Il s’installe, et je ne cherche pas à dissimuler le sourire que je sens s’étirer sur mes lèvres — c’est une infime victoire, qu’il ne se défile pas pour s’en aller nettoyer quelque verre ou servir quelque client, qu’il se tienne face à moi comme s’il n’avait pas tout à fait envie de partir. Ça m’amuse, cette réussite pourtant sans grande prétention, et ça me plaît, cette compagnie improvisée ; le temps d’une poignée de minutes éparpillées, d’une heure peut-être, et pour la nuit on verra.

« C'est ça que t'appelles subtil?

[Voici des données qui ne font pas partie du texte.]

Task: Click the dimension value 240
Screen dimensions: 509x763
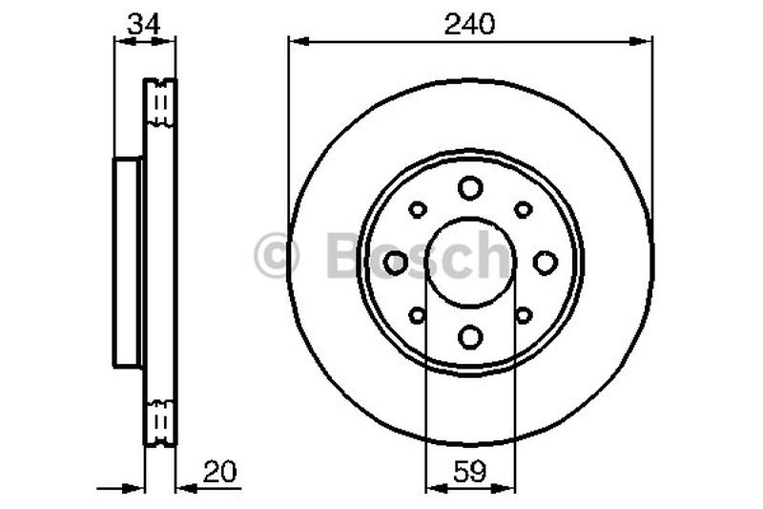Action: [x=470, y=25]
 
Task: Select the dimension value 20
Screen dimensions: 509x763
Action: [x=218, y=472]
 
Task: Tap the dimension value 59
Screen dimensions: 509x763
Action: [x=469, y=472]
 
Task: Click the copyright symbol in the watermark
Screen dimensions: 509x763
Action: [x=277, y=256]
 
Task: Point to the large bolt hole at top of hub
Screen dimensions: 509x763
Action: [x=469, y=188]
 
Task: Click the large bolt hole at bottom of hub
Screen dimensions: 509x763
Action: [x=469, y=336]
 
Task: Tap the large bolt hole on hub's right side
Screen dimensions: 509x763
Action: [x=544, y=262]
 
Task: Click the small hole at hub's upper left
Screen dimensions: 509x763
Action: [x=417, y=209]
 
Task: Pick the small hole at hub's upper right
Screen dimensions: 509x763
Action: [x=523, y=209]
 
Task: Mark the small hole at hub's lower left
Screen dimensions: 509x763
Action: [x=417, y=315]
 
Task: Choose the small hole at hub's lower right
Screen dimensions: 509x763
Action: [x=523, y=315]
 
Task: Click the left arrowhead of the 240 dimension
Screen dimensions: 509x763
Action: [x=295, y=40]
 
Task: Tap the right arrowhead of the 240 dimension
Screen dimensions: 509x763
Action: [x=646, y=40]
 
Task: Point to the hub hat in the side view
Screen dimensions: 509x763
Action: [x=128, y=262]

On doit pas avoir la même définition. »

Je ricane, c’est plus fort que moi — t’es encore là malgré tout, chéri —, avant de remercier à voix basse en me saisissant du verre qu’il m’a servi un instant plus tôt. J’y trempe les lèvres, en avale une gorgée fraîche, deux, avec toujours ce même plaisir que j’éprouve à découvrir et redécouvrir le cocktail — à chercher le dosage précis de chaque ingrédient, d’un bar à un autre, pour aucune raison vraiment valable sinon l’excuse de passer le temps quand je suis en tête à tête avec ma boisson.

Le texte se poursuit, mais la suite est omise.